Onion vs Claude · 7 Defensibility Dimensions

Phase 6.4 partial · honest scoreboard · last 2026-05-02T05:43:07Z · auto · per CLAUDE.md "เหนือ Claude 10+ มิติ" design rule

How to read this dashboard. These 7 dimensions are Onion's claimed defensibility moat per CLAUDE.md design rules · NOT a claim of overall accuracy parity. Onion metrics are measured from internal artifacts (bench snapshots · crystal.db sampling · code-level audits) via scripts/eval/moat_metrics.py. Claude metrics are estimated from public vendor docs and third-party studies (cited where possible · marked "est." otherwise). Numbers refresh as bench data lands. Honest weaknesses surfaced below — do not skip that section.

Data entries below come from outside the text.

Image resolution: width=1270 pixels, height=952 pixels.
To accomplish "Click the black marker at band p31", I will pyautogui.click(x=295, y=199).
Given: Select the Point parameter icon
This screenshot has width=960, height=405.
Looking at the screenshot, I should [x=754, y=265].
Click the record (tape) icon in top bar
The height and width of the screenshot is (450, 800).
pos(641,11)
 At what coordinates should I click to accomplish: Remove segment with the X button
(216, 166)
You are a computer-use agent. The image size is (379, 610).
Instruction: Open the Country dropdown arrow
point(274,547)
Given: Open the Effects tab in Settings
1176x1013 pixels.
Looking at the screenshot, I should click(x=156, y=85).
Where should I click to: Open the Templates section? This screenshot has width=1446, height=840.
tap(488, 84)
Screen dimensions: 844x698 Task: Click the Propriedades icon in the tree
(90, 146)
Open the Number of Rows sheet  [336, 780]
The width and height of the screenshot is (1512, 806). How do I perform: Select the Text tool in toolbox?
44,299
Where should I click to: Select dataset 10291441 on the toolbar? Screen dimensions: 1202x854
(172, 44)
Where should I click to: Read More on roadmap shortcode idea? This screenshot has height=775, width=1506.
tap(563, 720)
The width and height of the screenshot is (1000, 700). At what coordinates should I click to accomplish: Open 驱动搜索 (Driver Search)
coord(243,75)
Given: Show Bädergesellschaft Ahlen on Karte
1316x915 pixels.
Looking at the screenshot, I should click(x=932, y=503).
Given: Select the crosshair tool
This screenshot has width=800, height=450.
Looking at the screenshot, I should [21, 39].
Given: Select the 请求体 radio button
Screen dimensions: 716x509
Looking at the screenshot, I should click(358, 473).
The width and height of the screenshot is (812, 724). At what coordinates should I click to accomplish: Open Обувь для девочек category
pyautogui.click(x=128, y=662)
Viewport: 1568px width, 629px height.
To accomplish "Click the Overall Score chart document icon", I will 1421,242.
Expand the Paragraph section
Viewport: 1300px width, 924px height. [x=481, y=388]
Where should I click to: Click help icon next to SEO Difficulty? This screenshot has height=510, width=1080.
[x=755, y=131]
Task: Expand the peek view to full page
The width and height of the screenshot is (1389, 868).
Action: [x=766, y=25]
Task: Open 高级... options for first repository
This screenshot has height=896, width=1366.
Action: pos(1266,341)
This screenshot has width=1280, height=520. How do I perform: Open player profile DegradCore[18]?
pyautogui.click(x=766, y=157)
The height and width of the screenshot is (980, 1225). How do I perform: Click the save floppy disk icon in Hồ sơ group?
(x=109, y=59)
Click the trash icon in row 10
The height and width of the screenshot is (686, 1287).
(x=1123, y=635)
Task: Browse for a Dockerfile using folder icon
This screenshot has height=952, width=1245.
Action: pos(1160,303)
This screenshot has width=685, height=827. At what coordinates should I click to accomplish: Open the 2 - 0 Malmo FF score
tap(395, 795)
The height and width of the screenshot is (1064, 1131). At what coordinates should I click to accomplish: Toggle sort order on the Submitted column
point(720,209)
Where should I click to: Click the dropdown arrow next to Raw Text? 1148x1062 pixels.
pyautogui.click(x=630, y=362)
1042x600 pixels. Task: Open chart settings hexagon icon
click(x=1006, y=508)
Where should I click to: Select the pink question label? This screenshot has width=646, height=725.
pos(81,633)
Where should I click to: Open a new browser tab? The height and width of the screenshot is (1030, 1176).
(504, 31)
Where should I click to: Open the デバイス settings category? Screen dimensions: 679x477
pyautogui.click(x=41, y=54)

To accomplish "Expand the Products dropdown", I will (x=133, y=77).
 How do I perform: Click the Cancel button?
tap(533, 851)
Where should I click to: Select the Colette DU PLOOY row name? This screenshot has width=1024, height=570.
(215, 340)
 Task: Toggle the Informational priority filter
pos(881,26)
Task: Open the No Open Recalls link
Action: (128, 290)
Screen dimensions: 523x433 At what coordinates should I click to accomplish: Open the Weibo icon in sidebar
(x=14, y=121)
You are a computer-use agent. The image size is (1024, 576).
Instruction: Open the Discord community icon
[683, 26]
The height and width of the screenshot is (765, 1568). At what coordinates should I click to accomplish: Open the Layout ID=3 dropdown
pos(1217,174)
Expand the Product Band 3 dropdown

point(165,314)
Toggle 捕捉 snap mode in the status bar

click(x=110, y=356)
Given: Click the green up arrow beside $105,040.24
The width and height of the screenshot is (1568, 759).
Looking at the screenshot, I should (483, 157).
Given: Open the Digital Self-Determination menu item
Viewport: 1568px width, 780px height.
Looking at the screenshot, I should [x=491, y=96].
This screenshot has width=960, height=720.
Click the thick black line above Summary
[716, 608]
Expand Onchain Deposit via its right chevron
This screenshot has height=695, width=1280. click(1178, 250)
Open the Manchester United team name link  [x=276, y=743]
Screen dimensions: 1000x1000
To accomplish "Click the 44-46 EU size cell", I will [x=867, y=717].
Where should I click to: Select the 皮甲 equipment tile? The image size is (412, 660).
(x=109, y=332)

Real-Metrics Status (auto-refreshed from data/moat_snapshot_latest.json):

Honesty · status measured · source scripts/eval/snapshots/honesty_post_phase5_*.json
Trace coverage / Audit trail · status measured (static-import audit) · source pipeline/brain/v4/engine.py + traceability.py
Lifelong learning · status measured (24h KG-growth proxy) · source data/brainv4/crystal.db · Hebbian/STDP delta deferred to Phase 6.5
No forgetting · status measured (random sample >30d re-queried) · source data/brainv4/crystal.db
Private + $0/query · status measured · source docs/NO_EXTERNAL_API_AUDIT_2026_05_02.md
Determinism · status scaffold (architectural · CI gate is Phase 6.7 deliverable)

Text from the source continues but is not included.